▶ **ACTION ITEM**:
The material below holds pictures; leave them out and reproduce exactly the lines from the one with "This screenshot has height=570, width=665." through the one with "the Project Issues", inclusive.

▶ **SOURCE MATERIAL**:
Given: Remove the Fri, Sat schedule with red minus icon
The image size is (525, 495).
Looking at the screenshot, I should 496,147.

...

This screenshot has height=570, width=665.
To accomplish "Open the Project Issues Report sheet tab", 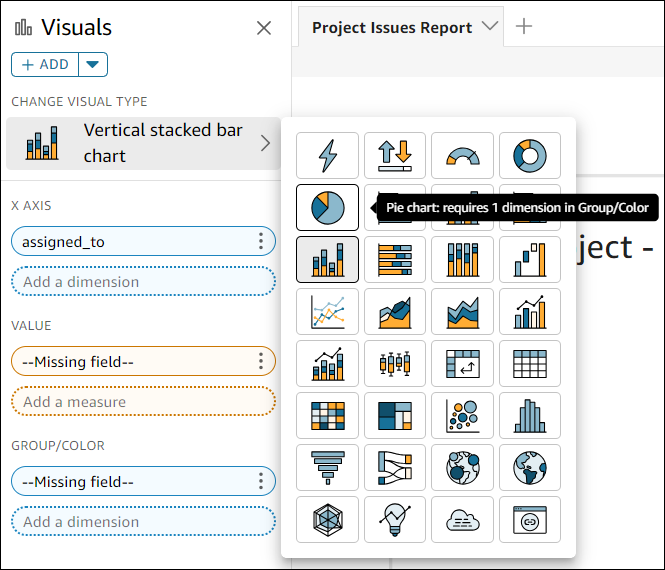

▶ **EXPECTED OUTPUT**:
This screenshot has height=570, width=665.
To accomplish "Open the Project Issues Report sheet tab", 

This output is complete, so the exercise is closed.